Hello there kids,
How are you two doing? You must be very excited about the Christmas holidays and all the fun that comes with this time of year. I know I am! It can also be a time of great sadness when we think of those people that are no longer here and those who are far less fortunate than we are. I want you to know that I love you and miss you very much and that I always hope that your Christmas is filled with love and good times.
It will never be easy for me to think of you during the Christmas season. I just miss you so much!
I think about how much I miss you and it does make me sad, it used to make me angry, mad at your mom and Simon Moon but that's not me anymore, I haven't been that person in a long time. Your mom did the only thing she knew how and I think because she has been hurt and betrayed by her own father, family and friends that are close to her right now (although sadly she doesn't know this yet) all of her decisions were based on anger and maybe revenge in some way.... I'm not sure but I want you kids to know that I don't wish for your mom to be unhappy or for you to think that I hate her, I don't, I never wanted her to be unhappy because if she's suffering then so are you and you are my number one priority. I hope you can understand this, when you are old enough to see both sides I believe you will.
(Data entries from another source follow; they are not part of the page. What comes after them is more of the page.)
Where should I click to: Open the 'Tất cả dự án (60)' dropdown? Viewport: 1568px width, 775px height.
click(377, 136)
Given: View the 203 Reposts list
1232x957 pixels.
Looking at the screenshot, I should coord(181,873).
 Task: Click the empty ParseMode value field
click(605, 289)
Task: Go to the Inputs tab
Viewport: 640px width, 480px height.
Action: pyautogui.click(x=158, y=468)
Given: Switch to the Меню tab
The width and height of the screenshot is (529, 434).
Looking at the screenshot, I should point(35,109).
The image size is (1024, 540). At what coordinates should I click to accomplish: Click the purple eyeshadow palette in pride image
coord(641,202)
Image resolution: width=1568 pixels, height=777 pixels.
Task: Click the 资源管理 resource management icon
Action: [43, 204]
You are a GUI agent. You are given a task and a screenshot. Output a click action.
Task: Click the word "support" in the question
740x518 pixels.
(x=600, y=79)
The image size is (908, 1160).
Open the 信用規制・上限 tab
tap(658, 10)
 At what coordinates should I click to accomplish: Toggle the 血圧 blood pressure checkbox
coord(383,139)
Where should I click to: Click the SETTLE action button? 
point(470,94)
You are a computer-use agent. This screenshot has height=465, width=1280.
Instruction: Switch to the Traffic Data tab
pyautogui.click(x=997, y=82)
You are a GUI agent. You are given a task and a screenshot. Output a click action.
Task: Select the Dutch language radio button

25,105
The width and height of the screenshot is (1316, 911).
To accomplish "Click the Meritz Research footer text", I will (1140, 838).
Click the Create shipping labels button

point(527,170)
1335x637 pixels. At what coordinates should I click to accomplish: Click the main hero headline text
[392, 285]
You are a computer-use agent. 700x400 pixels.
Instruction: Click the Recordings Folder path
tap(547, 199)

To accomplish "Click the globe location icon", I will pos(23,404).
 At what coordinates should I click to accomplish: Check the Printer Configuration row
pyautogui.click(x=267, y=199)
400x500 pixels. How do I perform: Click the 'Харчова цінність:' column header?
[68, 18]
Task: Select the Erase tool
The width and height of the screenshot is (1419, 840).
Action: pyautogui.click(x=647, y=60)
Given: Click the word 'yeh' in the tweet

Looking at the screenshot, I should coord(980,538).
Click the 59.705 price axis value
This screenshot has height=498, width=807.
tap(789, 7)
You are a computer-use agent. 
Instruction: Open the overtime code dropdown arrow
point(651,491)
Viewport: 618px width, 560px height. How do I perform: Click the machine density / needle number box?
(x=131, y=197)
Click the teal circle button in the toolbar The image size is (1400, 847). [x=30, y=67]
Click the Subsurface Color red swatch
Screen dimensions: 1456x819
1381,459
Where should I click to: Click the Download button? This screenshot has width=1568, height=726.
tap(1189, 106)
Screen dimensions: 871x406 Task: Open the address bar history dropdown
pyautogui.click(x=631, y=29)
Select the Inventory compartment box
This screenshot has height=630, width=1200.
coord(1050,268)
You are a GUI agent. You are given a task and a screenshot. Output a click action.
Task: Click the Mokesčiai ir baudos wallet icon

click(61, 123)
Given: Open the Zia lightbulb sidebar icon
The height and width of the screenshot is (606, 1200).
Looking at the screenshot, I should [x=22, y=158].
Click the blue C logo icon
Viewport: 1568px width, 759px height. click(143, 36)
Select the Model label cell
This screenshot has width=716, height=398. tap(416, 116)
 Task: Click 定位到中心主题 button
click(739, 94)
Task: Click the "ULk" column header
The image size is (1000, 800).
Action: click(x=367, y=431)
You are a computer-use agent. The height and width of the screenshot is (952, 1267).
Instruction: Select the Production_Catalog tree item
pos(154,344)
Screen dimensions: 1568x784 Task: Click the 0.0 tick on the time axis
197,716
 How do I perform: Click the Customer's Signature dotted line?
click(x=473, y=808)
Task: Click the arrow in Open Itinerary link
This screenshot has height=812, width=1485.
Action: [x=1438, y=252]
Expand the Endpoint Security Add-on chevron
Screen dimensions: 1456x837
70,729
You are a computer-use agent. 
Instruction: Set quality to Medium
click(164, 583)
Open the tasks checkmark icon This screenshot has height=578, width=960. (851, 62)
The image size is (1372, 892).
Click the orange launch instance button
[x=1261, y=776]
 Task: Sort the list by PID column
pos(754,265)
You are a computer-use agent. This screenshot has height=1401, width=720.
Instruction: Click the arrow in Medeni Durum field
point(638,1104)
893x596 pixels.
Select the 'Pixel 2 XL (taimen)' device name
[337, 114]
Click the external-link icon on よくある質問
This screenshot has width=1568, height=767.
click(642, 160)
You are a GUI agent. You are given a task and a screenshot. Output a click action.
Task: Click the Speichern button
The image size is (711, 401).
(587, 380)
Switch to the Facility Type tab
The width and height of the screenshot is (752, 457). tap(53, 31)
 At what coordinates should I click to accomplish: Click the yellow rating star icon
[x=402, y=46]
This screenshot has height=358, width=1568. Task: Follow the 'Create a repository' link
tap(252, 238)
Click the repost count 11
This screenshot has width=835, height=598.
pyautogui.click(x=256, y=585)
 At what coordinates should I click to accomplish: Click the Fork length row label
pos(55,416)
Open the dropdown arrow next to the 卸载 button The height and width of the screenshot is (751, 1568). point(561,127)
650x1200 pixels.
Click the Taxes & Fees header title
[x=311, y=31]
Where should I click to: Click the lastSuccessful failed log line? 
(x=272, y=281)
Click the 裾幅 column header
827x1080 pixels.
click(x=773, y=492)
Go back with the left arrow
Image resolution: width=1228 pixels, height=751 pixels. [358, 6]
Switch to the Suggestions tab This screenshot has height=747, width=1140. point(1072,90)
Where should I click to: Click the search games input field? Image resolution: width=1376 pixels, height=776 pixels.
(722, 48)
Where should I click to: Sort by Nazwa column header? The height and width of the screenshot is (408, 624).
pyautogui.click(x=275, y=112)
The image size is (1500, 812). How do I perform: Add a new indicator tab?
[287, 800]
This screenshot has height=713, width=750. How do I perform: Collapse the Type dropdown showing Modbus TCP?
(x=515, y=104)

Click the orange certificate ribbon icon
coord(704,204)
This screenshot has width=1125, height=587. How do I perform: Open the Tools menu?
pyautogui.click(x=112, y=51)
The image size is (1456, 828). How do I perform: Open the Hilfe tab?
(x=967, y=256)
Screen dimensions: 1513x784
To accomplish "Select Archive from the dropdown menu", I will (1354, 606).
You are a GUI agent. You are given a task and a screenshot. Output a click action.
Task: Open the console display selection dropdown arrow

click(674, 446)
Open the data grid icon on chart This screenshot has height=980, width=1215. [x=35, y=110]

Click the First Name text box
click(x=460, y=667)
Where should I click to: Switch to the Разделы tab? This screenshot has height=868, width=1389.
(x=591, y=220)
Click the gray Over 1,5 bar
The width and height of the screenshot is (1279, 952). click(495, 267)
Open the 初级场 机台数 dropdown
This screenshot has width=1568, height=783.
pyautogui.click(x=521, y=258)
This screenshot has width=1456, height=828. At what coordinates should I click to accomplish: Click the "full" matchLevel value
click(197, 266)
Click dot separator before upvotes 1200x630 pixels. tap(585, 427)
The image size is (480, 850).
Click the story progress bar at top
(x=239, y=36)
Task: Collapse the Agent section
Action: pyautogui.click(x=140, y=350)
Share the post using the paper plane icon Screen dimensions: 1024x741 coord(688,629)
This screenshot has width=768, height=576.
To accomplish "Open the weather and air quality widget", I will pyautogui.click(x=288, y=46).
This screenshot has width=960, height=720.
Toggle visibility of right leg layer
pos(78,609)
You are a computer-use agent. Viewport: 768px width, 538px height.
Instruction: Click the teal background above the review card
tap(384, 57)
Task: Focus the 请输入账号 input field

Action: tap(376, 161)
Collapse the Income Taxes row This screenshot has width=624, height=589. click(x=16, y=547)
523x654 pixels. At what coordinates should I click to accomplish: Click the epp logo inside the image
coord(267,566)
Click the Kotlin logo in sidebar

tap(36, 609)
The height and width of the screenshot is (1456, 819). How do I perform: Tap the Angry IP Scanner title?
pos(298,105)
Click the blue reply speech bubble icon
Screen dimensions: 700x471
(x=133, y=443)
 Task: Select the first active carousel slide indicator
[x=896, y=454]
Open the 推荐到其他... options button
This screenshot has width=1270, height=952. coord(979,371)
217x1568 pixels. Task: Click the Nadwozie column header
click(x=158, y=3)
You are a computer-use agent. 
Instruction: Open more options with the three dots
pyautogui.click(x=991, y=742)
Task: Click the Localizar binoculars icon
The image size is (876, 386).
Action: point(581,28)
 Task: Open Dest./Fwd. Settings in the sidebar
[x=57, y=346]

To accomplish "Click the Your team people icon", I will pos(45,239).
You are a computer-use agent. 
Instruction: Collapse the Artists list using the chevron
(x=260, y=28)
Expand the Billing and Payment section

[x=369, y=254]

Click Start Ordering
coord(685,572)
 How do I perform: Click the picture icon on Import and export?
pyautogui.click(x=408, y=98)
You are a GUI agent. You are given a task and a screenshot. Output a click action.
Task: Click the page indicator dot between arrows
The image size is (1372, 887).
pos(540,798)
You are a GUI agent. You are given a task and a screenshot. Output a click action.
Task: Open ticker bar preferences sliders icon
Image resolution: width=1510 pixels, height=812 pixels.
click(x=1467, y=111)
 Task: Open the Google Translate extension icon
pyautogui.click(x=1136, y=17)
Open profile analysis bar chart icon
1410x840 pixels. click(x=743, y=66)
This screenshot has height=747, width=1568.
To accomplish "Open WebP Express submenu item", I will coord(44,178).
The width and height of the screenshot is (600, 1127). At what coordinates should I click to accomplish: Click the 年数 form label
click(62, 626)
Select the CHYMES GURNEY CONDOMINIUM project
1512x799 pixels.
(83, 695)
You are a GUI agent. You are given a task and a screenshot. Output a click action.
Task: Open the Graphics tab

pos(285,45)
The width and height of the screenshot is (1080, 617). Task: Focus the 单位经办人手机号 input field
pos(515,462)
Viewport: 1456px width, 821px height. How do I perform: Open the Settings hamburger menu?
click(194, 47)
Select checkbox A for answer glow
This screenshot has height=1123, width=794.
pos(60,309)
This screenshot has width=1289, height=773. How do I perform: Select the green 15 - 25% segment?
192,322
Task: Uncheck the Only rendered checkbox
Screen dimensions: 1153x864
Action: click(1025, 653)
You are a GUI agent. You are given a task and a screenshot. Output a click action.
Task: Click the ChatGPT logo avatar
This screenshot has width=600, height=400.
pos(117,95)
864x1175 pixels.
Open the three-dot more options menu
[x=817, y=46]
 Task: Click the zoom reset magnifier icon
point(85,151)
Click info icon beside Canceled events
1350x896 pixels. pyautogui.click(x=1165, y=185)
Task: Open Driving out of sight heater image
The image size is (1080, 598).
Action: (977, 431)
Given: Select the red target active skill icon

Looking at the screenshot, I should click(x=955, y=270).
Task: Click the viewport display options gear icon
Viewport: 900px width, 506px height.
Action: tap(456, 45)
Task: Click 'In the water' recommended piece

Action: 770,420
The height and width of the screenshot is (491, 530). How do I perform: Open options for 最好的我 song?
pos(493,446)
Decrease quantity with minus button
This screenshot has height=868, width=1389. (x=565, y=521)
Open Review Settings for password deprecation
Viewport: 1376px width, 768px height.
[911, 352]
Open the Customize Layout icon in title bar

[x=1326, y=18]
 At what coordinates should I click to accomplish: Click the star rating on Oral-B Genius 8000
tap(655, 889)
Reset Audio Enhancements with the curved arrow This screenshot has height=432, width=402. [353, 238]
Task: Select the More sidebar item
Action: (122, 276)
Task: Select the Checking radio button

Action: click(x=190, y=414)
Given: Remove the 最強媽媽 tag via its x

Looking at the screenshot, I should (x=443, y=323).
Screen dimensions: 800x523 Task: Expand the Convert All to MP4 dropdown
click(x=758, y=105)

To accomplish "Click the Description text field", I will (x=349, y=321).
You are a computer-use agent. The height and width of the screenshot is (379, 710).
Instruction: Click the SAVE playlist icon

Recently someone from my past made me realize how much I have changed in the last few years and how much I value the people in my life, how much I value the two of you and how important it is to be true to oneself. I know none of this makes sense to you now but it will.
Enough of the heavy stuff... I want you to be excited about your upcoming holidays and family time and playing with friends and all the wonderful things that make you feel happy inside during this snowy season.
I'll write more later, just wanted to drop a few lines while I was thinking of it.